Direction: Starting at the first line of the records and stopping after the line that contains "Action: click(14, 438)", write those lines out again with "icon" replaced by "symbol" and nothing else changed. Leave the pictures out of the answer.

_ _ _

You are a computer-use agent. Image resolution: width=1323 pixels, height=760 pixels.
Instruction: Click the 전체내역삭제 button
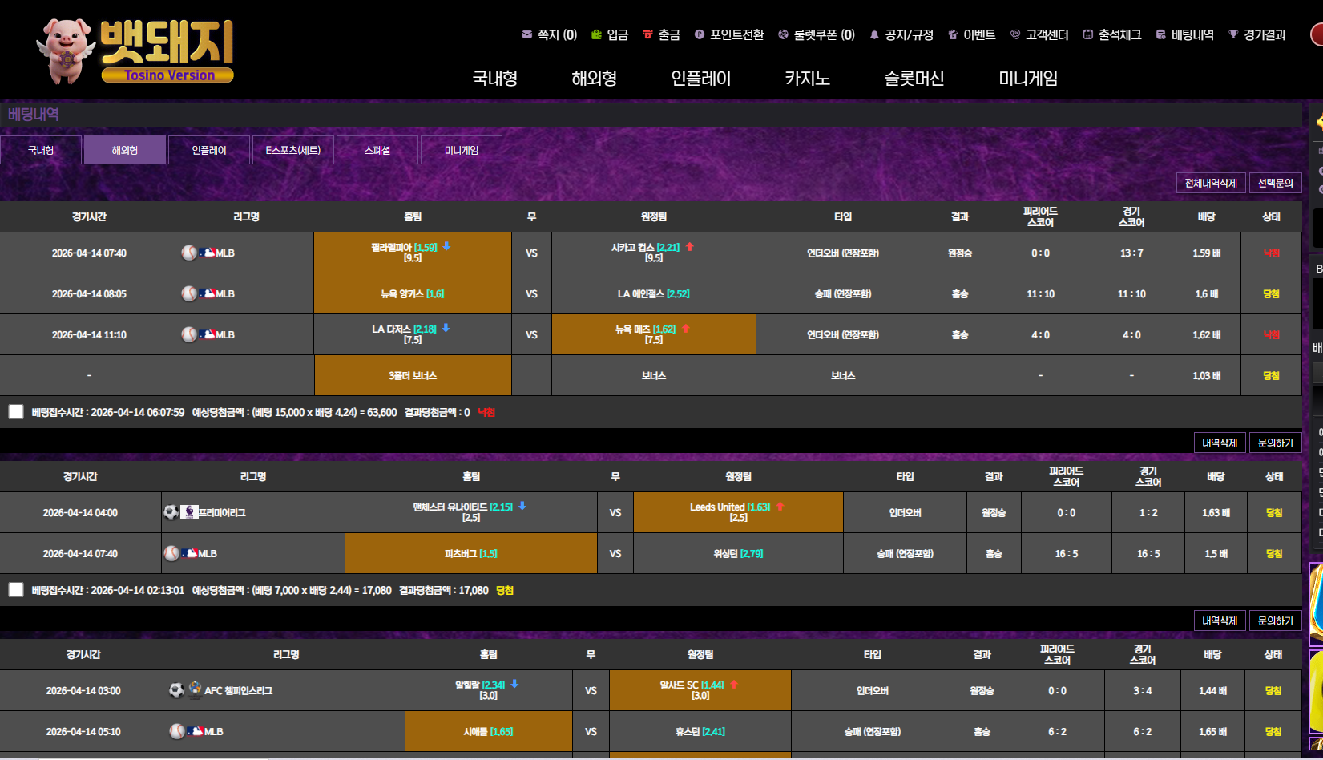tap(1211, 184)
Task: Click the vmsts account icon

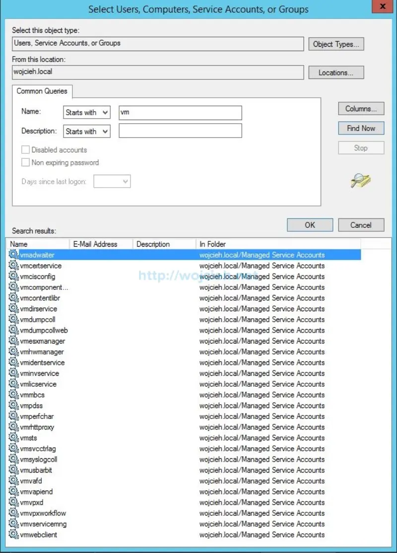Action: click(14, 438)
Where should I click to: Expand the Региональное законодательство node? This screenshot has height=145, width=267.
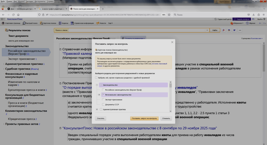point(99,95)
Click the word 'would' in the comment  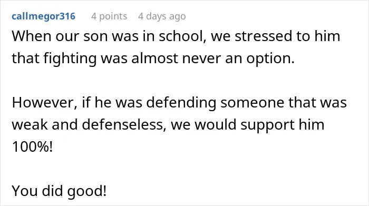pyautogui.click(x=215, y=125)
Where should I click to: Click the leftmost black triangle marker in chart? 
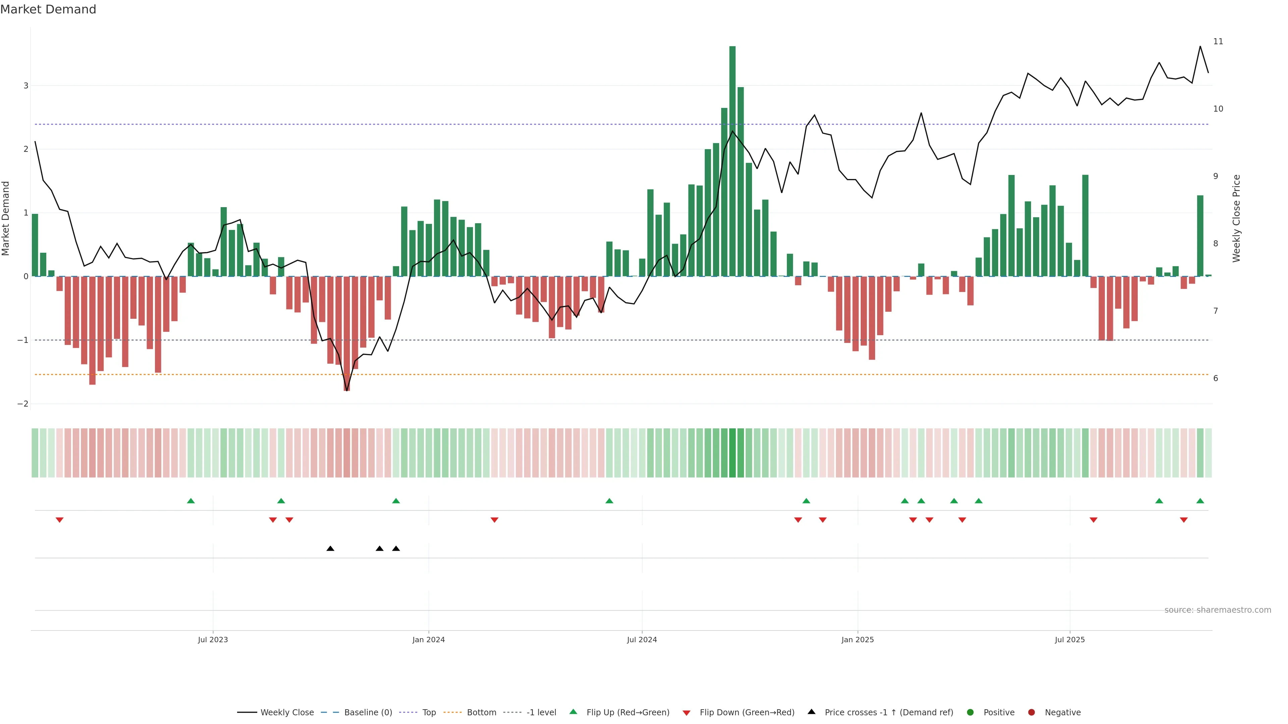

_ _ _

Answer to this problem:
You are a computer-use agent. Image resolution: width=1323 pixels, height=760 pixels.
Instruction: Click the 전체내역삭제 button
tap(1211, 184)
Task: Click the vmsts account symbol

Action: click(14, 438)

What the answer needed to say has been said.